With absurd, ironic perversity, father and son said to each other: “Thank goodness we don’t need to worry any more about the house burning down.” Ryoichi’s cousin Takako appeared. She said that the banner she had carried to lead the old people had proved useful for beating out the flames on their bodies. By the sort of fluke that pervades all great tragedies, they found that almost all their own neighbours survived, while in the main street a few yards distant every inhabitant had perished. The Sekines went to live in a temple whose chief priest had been a schoolmate of Ryoichi’s, until that too was burned out in the great raid of May 1945. The family was unlucky in its choice of destinations. After quitting the ruins of Tokyo in favour of taking refuge in Osaka, they had to abandon their train en route, when it was strafed and wrecked by American fighters. Mr. Sekine said: “We should have ended this war a long, long time ago.”

Two days later, Yoshiko Hashimoto and little Hiroshi made their way to the primary school where her husband’s air-raid post had stood, and found him alive, together with her sister Chieko. Etsuko also came. She was hideously burned, but had survived after jumping into the river. Hisae and their parents were never seen again. Yoshiko mused long after: “Who did I blame for it all? The Americans? The Japanese had done the same thing to people. It was the war. Mine is the generation which allowed the war. We did nothing to stop it.”

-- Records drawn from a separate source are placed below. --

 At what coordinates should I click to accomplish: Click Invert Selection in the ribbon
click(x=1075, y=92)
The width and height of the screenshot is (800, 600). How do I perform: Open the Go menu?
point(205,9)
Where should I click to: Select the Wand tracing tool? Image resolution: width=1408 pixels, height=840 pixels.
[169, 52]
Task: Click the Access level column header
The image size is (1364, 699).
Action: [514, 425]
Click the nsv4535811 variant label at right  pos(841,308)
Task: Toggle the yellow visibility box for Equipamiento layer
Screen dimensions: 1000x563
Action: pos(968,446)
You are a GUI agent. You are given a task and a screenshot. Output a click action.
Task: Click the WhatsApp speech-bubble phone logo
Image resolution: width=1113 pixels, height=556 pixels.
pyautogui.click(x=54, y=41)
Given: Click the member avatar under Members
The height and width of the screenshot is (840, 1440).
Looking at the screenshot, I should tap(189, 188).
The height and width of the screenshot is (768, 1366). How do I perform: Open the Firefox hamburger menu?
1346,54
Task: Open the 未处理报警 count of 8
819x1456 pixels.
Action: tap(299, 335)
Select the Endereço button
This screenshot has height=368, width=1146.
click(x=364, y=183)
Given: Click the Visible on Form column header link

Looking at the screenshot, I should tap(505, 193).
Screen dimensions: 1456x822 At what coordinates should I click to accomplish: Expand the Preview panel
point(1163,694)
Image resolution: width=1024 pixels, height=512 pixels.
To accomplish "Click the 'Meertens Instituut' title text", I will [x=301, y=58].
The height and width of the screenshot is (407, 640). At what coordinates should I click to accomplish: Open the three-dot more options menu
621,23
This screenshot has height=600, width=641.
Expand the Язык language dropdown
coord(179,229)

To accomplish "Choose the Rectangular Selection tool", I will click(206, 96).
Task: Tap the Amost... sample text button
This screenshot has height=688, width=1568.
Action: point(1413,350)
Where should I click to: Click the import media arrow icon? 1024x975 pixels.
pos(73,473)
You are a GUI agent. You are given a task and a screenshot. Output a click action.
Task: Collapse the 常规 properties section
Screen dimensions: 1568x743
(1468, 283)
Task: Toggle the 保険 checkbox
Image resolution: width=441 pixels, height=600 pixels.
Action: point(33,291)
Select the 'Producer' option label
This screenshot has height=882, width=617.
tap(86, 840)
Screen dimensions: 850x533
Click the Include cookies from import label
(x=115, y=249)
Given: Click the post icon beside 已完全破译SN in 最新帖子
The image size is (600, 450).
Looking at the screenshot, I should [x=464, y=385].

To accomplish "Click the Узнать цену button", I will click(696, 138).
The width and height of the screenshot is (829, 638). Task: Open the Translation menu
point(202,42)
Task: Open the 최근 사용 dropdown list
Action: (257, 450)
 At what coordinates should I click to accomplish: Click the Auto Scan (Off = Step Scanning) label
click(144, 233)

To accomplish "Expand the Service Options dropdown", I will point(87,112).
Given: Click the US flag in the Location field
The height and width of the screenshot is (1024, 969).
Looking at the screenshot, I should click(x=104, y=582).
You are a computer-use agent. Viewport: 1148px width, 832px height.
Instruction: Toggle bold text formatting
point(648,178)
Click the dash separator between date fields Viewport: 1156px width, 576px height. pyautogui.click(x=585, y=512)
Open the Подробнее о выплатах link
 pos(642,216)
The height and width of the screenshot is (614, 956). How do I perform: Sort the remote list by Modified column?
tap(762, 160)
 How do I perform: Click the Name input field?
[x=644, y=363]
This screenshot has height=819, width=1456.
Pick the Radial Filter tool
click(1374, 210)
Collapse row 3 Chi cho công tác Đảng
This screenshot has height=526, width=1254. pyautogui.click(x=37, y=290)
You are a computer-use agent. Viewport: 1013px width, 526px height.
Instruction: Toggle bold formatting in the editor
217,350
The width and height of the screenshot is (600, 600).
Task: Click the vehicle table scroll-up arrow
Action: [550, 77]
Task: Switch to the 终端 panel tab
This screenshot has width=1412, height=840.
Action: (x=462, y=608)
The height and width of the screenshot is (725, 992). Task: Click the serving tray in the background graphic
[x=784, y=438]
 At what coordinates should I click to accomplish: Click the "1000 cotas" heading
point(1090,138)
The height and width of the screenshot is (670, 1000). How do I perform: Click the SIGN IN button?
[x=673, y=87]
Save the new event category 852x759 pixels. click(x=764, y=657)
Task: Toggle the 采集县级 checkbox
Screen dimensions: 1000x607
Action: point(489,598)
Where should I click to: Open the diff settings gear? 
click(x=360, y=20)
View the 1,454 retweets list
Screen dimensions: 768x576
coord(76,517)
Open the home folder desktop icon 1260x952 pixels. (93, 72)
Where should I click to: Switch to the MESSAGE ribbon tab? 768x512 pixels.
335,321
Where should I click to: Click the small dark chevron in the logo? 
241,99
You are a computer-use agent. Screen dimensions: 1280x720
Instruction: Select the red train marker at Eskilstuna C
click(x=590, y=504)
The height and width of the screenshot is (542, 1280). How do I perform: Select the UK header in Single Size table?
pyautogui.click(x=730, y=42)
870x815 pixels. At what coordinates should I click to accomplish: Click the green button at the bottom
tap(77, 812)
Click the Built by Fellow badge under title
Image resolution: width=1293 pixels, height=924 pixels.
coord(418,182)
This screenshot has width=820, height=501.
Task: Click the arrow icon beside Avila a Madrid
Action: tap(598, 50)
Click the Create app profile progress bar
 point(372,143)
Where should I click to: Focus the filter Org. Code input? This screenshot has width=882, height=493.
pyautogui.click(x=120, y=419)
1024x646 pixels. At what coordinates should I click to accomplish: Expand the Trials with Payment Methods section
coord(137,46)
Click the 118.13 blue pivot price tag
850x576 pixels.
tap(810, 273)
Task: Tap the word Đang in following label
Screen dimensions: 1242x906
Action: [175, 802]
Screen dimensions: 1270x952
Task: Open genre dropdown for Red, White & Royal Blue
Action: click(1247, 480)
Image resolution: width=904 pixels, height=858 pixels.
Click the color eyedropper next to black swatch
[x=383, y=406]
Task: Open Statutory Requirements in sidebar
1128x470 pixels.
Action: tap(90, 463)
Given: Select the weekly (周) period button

The Wada family fled from the remains of their old lives, and found refuge in the mountains of the Nagano Prefecture, with friends who ran a factory making armaments. Space was found in a workers’ dormitory for the traumatised refugees. The former spice seller worked on a production line until the end of the war, while his wife took a job in the factory canteen. Japan’s foreign minister, Mamoru Shigemitsu, a long-standing opponent of his nation’s militarists, wrote later about the profound public bitterness generated by attacks such as that of 9 March: “Most of my mail consisted of571 questions why enemy prisoners, guilty of inhuman conduct, should receive favoured treatment when they burned people to death together with their homes, while those who escaped had nowhere to live and nothing to eat.” Shigemitsu described the air attacks as “the most frightful experience572 the Japanese people have ever undergone.” Even the Japanese military suffered no illusions about the impact of the Tokyo raid on civilian morale. On 15 March, a Japanese army general staff circular warned that “elements of the population573 have given way to a spirit of unrest. Throughout the homeland there are elements which we shall have to watch carefully, lest they jeopardise the prosecution of the war.” Navy pilot Masashiko Ando said: “After the war574, people would sometimes say to me: ‘It must have been really tough out there, flying combat operations.’ But when I had seen the bombed cities of Japan, I said: ‘The toughest place to be was Tokyo.’ ’’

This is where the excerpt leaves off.